§ EXERCISE INSTRUCTIONS
Rewrite the items below with each "Given" replaced by "Task", keeping everything else the same. Leave out the pictures.

— start —

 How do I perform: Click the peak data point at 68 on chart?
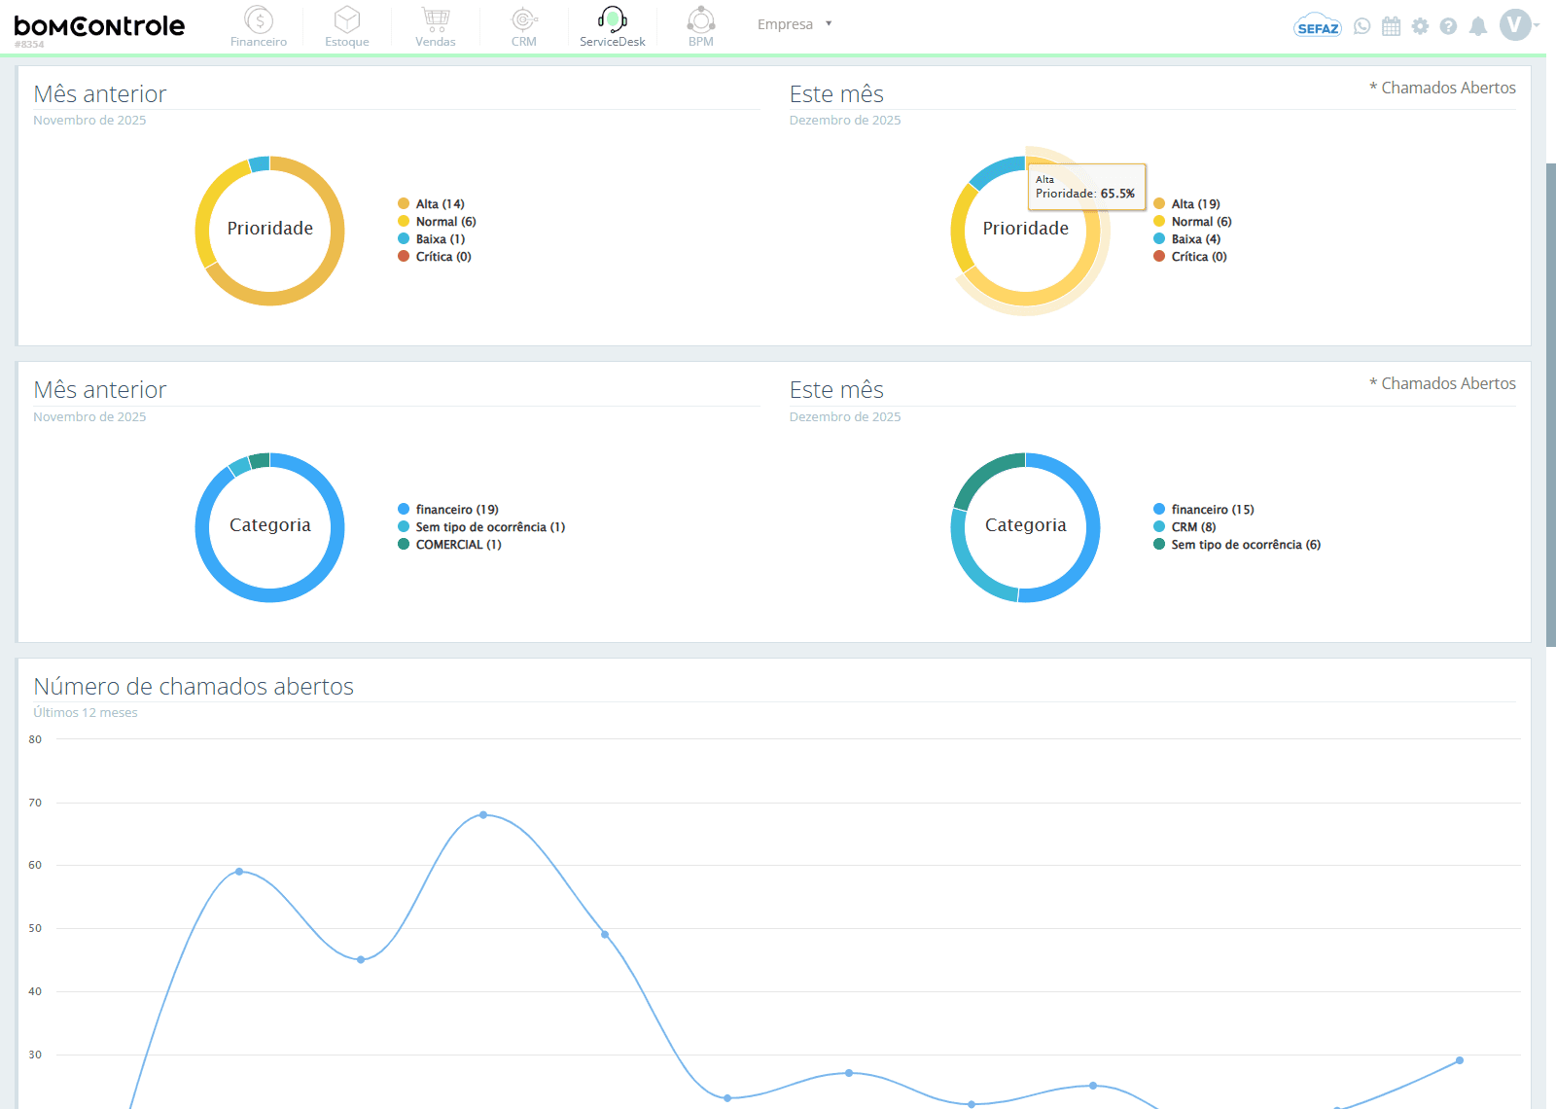(x=483, y=815)
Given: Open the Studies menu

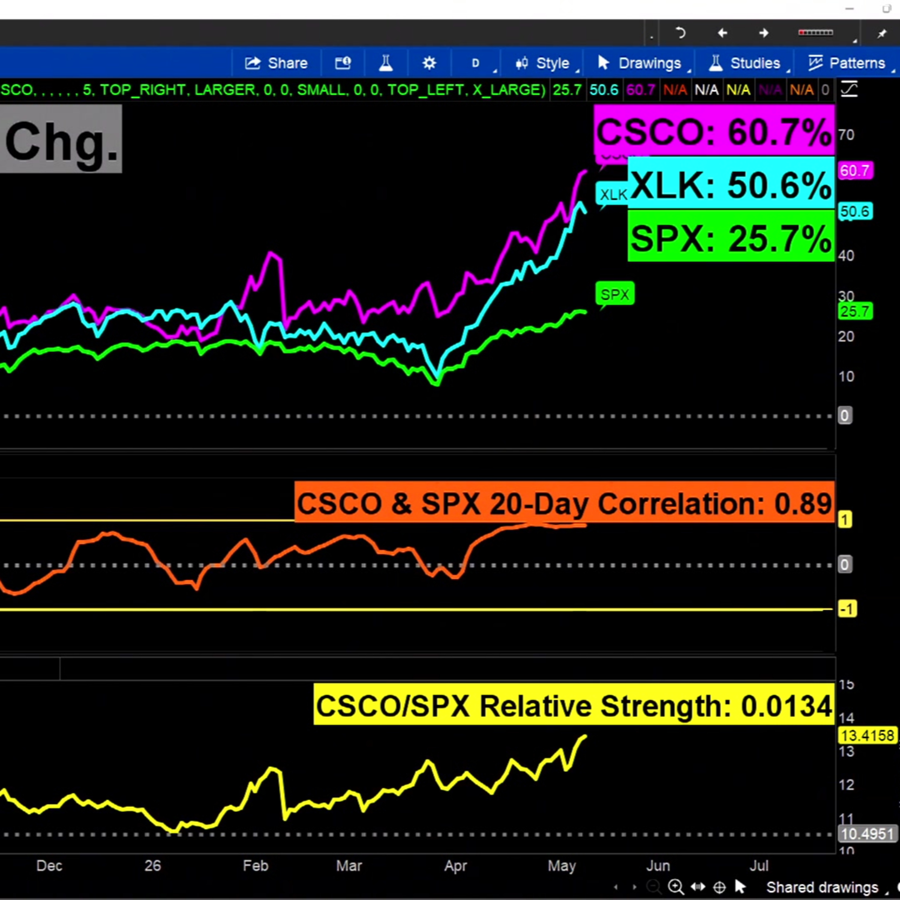Looking at the screenshot, I should pyautogui.click(x=745, y=63).
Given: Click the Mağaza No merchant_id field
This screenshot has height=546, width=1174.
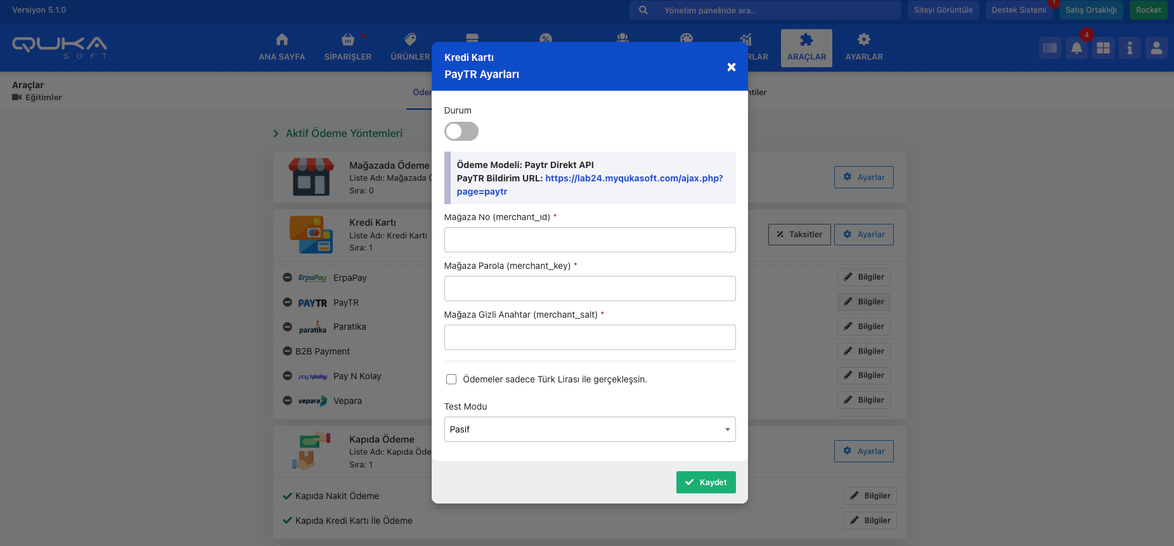Looking at the screenshot, I should (x=590, y=240).
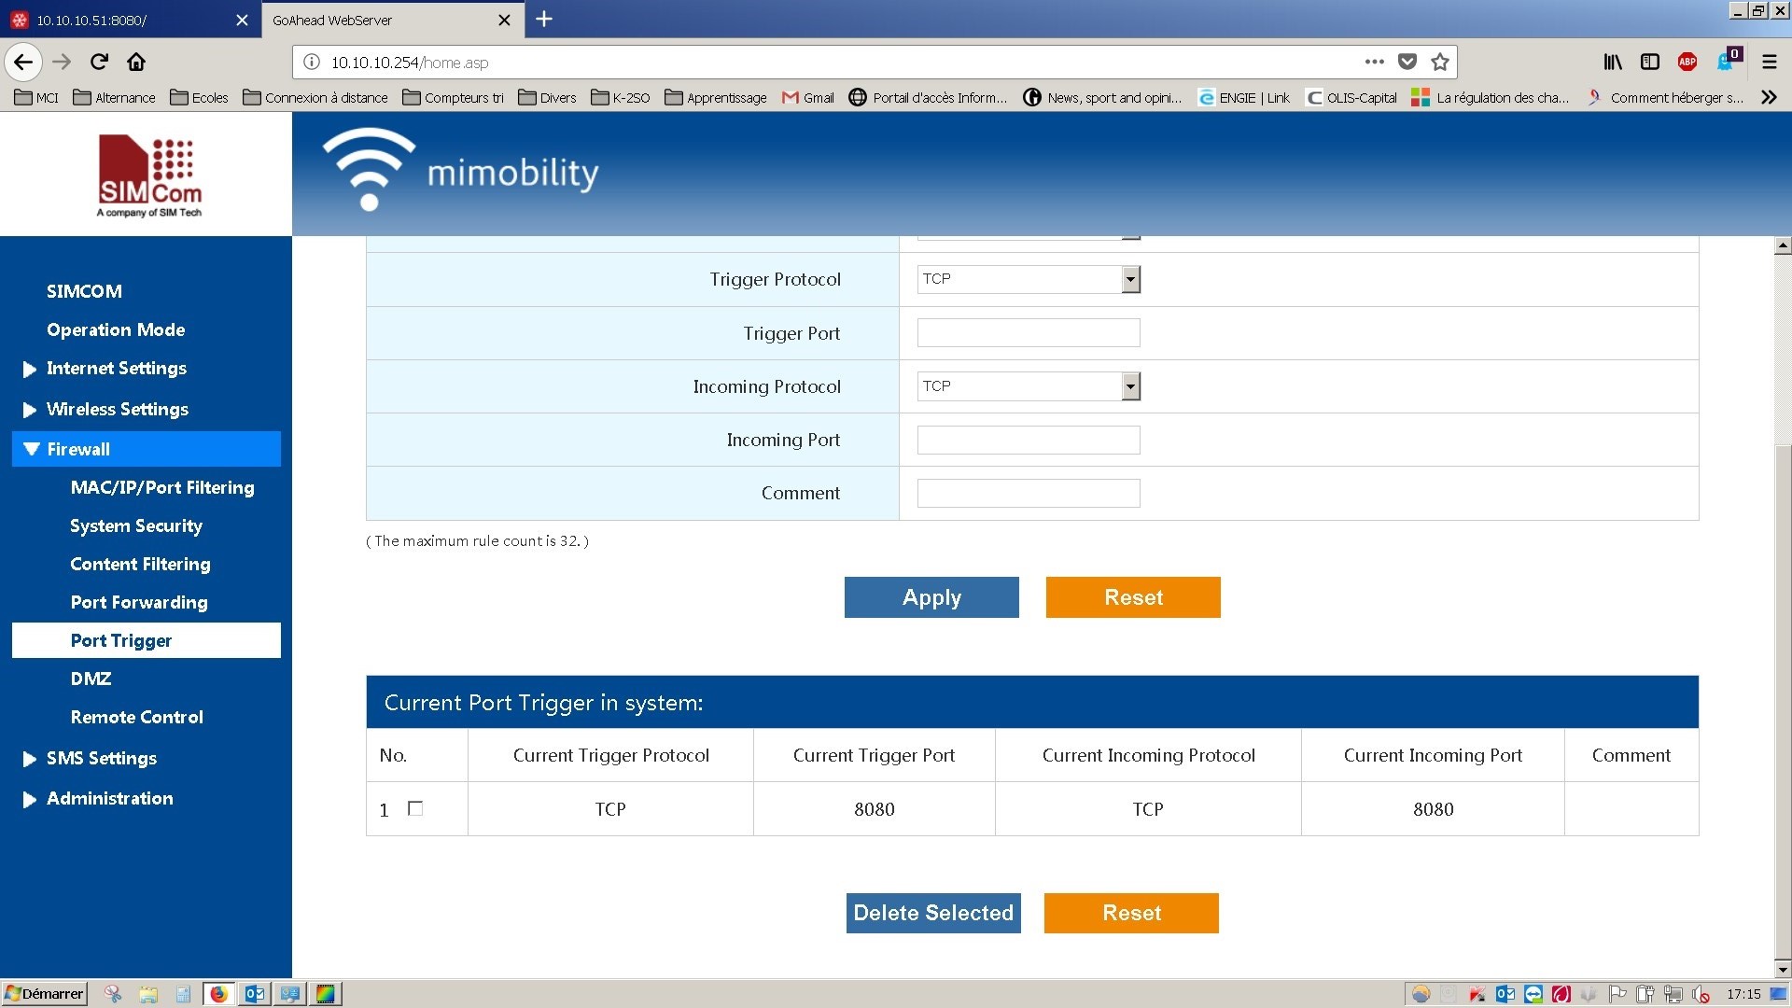Click the blue Apply button
1792x1008 pixels.
pyautogui.click(x=931, y=597)
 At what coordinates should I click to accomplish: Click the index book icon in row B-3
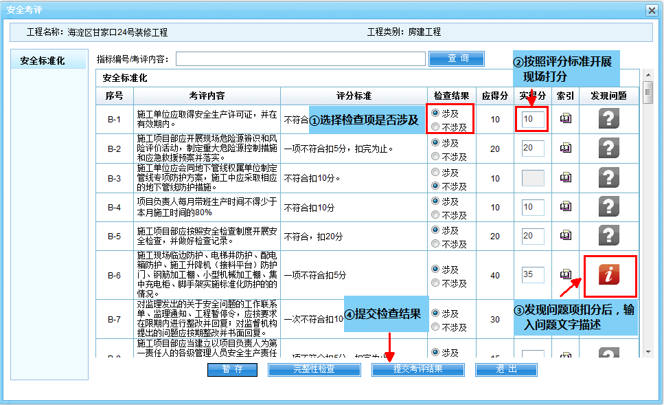(565, 177)
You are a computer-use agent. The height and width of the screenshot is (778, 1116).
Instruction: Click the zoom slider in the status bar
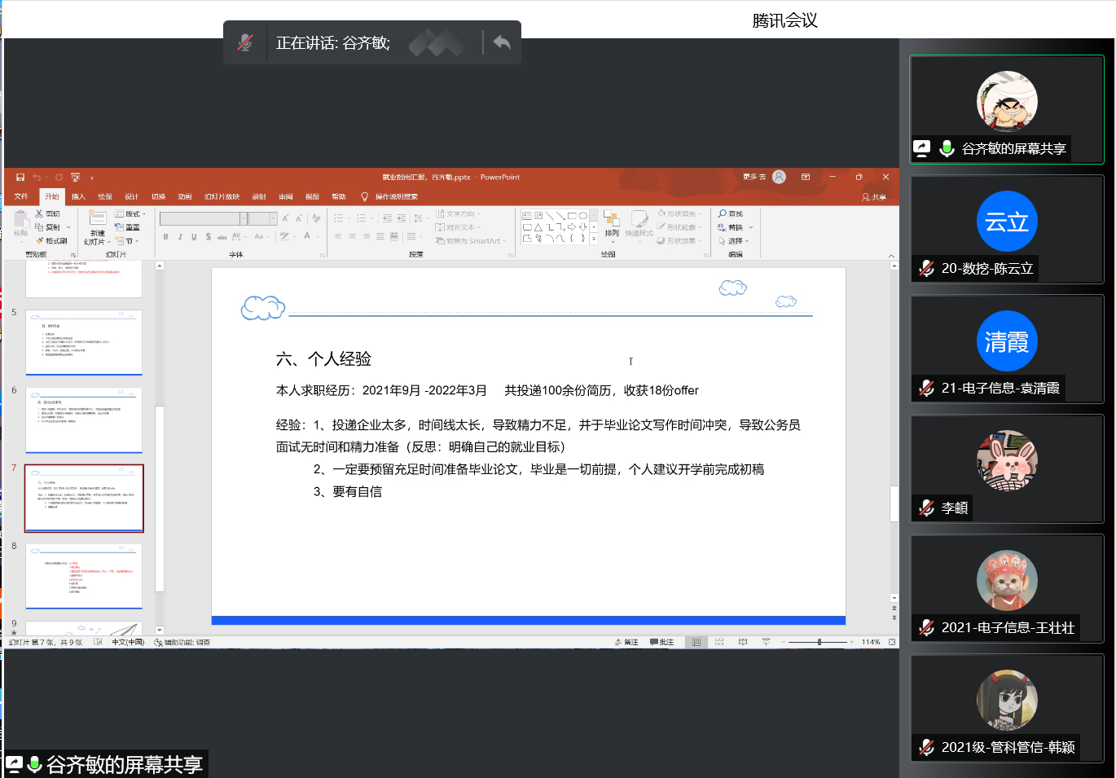coord(819,642)
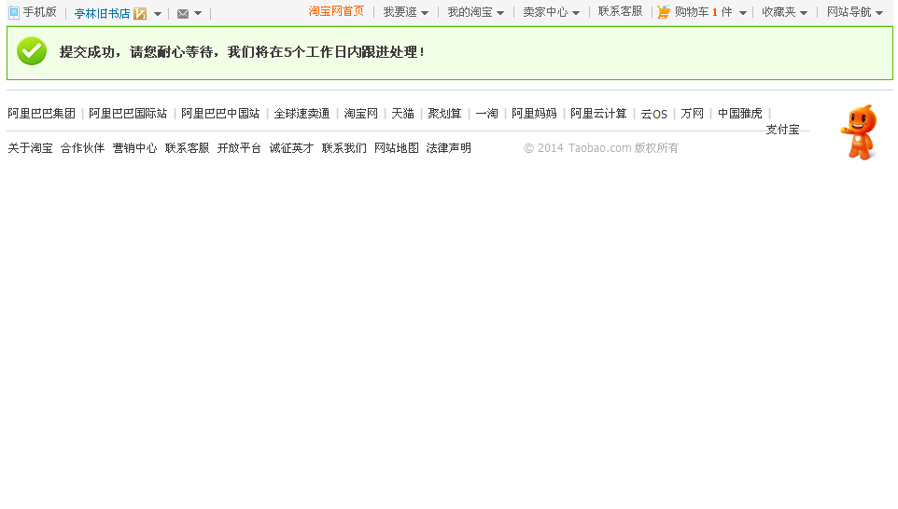Open the 阿里巴巴集团 footer link

coord(41,114)
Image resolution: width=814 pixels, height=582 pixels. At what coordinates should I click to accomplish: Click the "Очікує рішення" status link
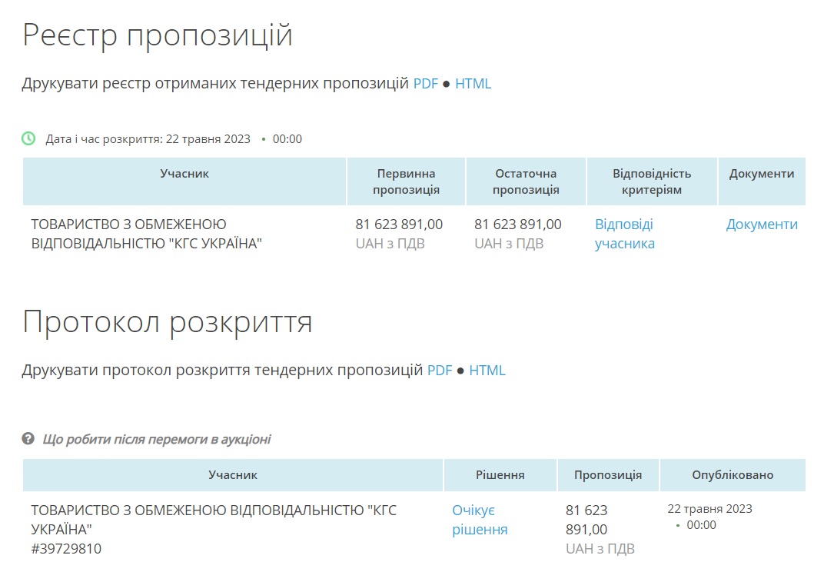point(480,520)
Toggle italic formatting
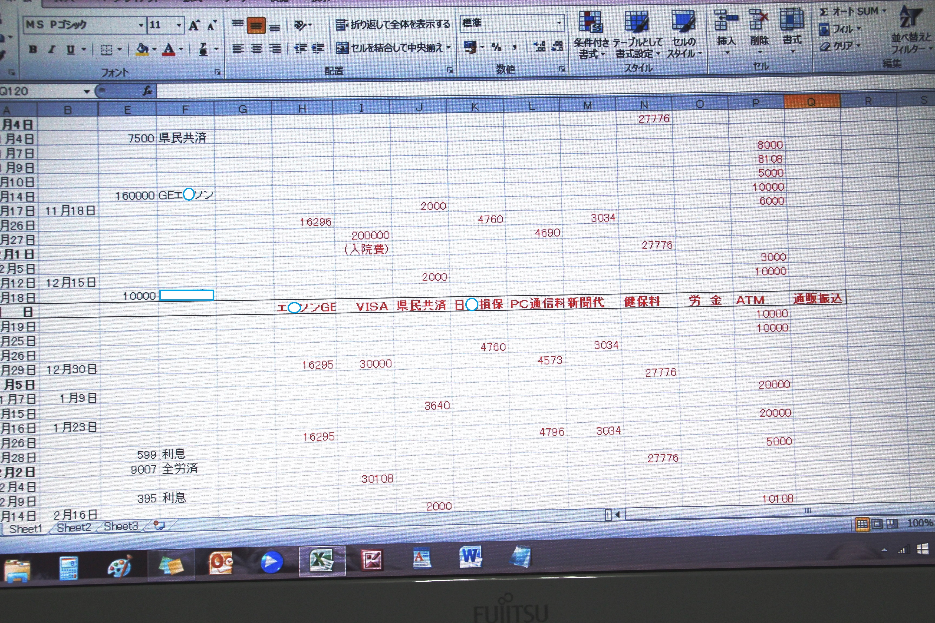Viewport: 935px width, 623px height. click(51, 50)
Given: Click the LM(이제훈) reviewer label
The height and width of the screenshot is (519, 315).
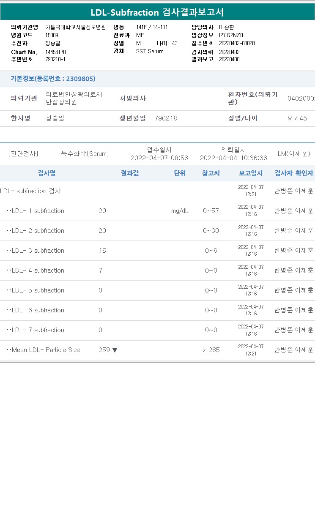Looking at the screenshot, I should (294, 154).
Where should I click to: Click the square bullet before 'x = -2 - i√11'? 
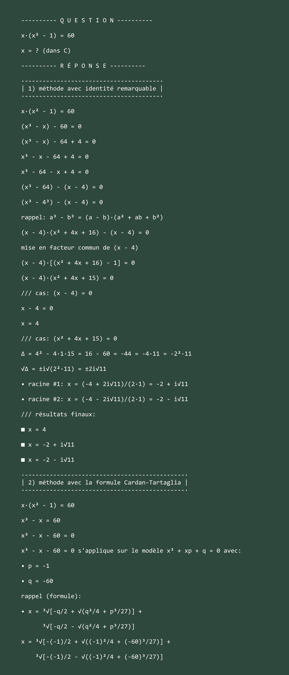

— end —

§ EXERCISE SOLUTION
 How do I perform: Click the peak data point at 68 on chart?
(x=483, y=815)
Task: Open the Studies menu

Looking at the screenshot, I should pyautogui.click(x=745, y=63).
Task: Click the Mağaza No merchant_id field
This screenshot has height=546, width=1174.
Looking at the screenshot, I should (x=590, y=240).
Click the blue Apply button
1792x1008 pixels.
pyautogui.click(x=931, y=597)
 At what coordinates should I click to accomplish: Click the index book icon in row B-3
(565, 177)
You are a computer-use agent. The height and width of the screenshot is (778, 1116).
Instruction: Click the zoom slider in the status bar
coord(819,642)
Open the 阿里巴巴集团 footer link

coord(41,114)
Image resolution: width=814 pixels, height=582 pixels. At what coordinates should I click to accomplish: Click the "Очікує рішення" status link
point(480,520)
Toggle italic formatting
Viewport: 935px width, 623px height. click(51, 50)
Task: Click the LM(이제훈) reviewer label
The height and width of the screenshot is (519, 315).
Looking at the screenshot, I should (294, 154).
Where should I click to: Click the square bullet before 'x = -2 - i√11'? 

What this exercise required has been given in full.